Genome-wide binding signature of Signal transducer and activator of transcription (STAT) family in colorectal cancer HCT 116 cell

The excessive and continuous activated Janus kinase/signal transducer and activator of transcription (JAK/STAT) pathway leads to the proliferation and migration of malignant cells resulting in the occurrence and development of almost all of cancers. The defined gene sets specifically activated by different STAT proteins are relied on their genomic accessibility by the interplay of certain STAT proteins with other potential cofactors. However, we have no clue about the status of human activated STAT dimers in the nucleus, as well as the intercrossing modules of synergic, supplementary or competitive relationship among each other in colorectal cancer. In current study, chromatin immunoprecipitation sequencing (ChIP-seq) was conducted to explore the genome-scale binding signatures of STAT1, STAT2, STAT3, STAT5A/B and STAT6 in human HCT-116 CRC cells. Moreover, STAT3 binding on genomic DNA was also investigated in HCT116 cells with NR5A2 knockdown.

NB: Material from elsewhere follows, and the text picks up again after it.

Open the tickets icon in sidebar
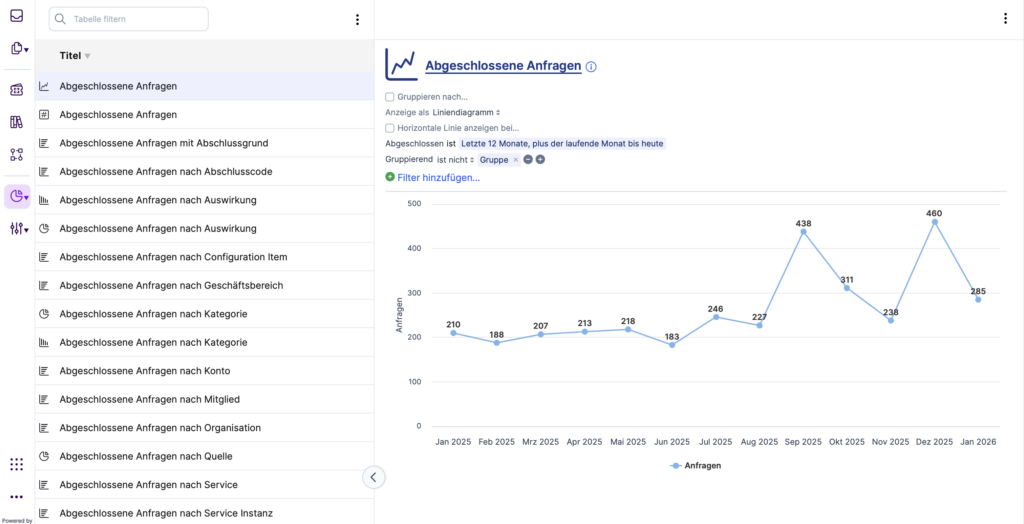 [x=16, y=90]
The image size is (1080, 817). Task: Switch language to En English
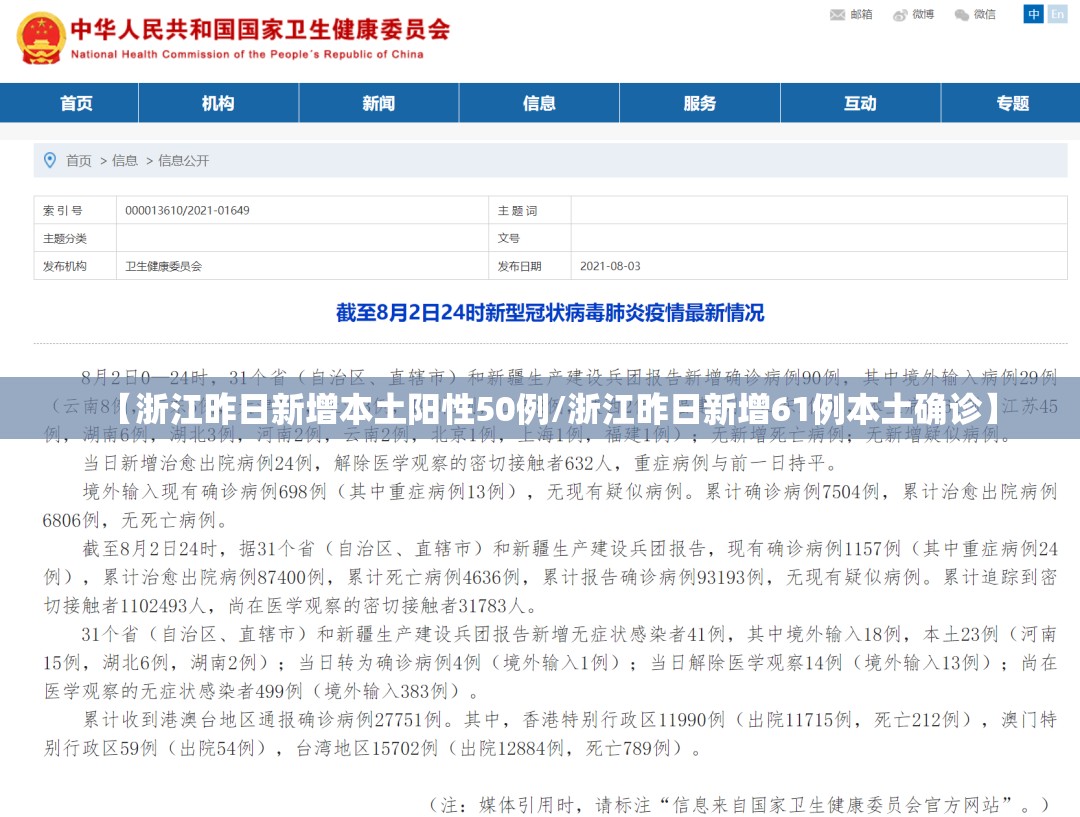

过度且持续激活的贾纳斯激酶/信号转导与转录激活因子（Janus kinase/signal transducer and activator of transcription, JAK/STAT）通路可促使恶性细胞增殖与迁移，进而导致几乎所有癌症的发生与发展。由不同STAT蛋白特异性激活的特定基因集，其基因组可及性依赖于特定STAT蛋白与其他潜在辅因子之间的相互作用。然而，目前我们对结直肠癌中处于激活状态的人类STAT二聚体在细胞核内的分布情况，以及各STAT蛋白间协同、补充或竞争性关系的互作模块仍不甚明晰。本研究采用染色质免疫沉淀测序（chromatin immunoprecipitation sequencing, ChIP-seq）技术，对人类HCT-116结直肠癌细胞（colorectal cancer, CRC）中STAT1、STAT2、STAT3、STAT5A/B及STAT6的全基因组结合特征进行了探究。此外，本研究还对NR5A2基因敲低的HCT-116细胞中STAT3与基因组DNA的结合情况进行了分析。